_Records for the task_.
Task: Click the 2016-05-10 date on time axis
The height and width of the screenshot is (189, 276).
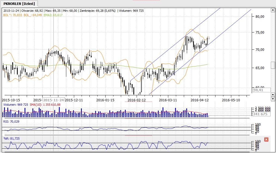Action: 231,100
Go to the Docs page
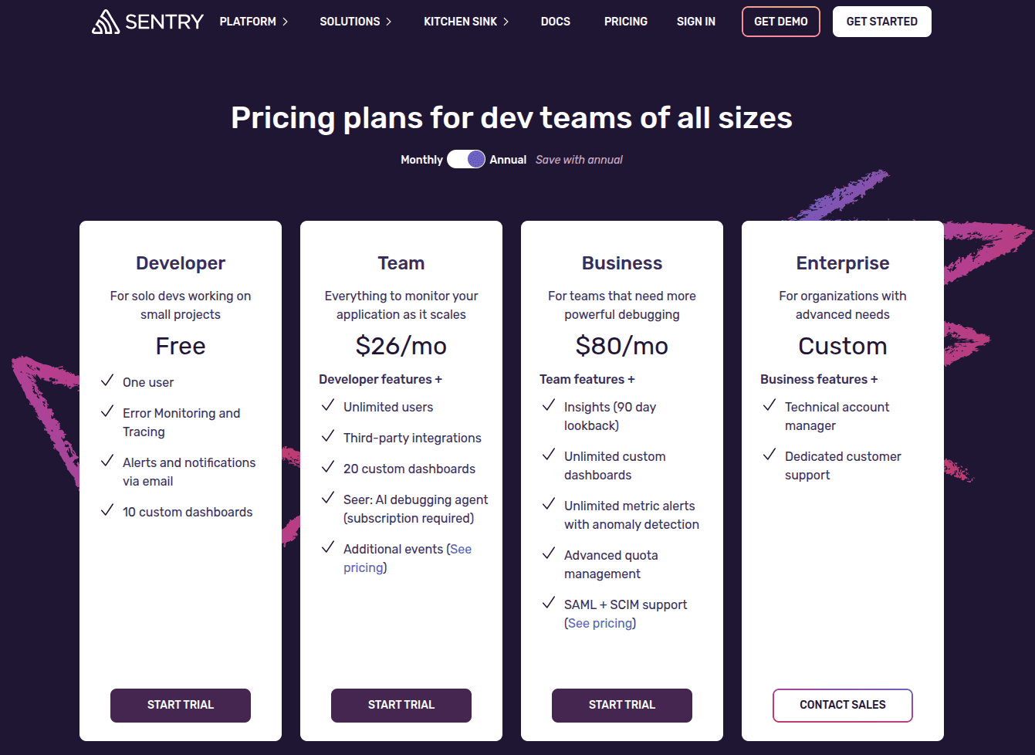The width and height of the screenshot is (1035, 755). (555, 22)
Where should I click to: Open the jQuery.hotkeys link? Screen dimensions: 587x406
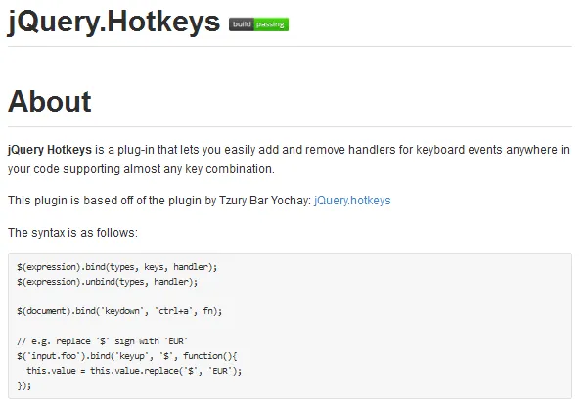click(352, 201)
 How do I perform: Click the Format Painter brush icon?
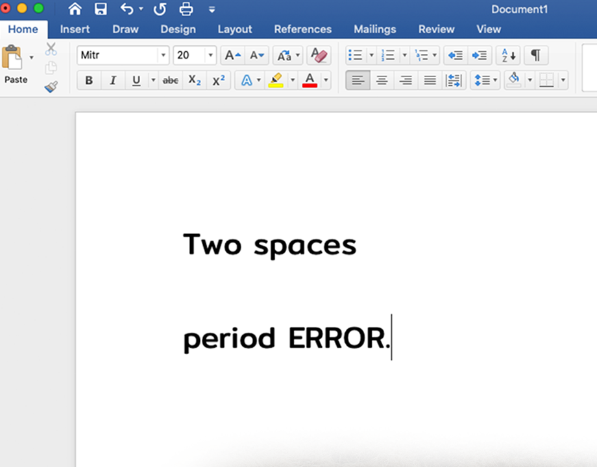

_The exercise_. Return the listing above as a JSON list of strings with one string per line, skipping any blank lines and leaving out the pictures.

_Task output_.
[
  "Task: Click the 2016-05-10 date on time axis",
  "The height and width of the screenshot is (189, 276).",
  "Action: 231,100",
  "Go to the Docs page",
  "The width and height of the screenshot is (1035, 755). (555, 22)",
  "Where should I click to: Open the jQuery.hotkeys link? Screen dimensions: 587x406",
  "click(352, 201)",
  " How do I perform: Click the Format Painter brush icon?"
]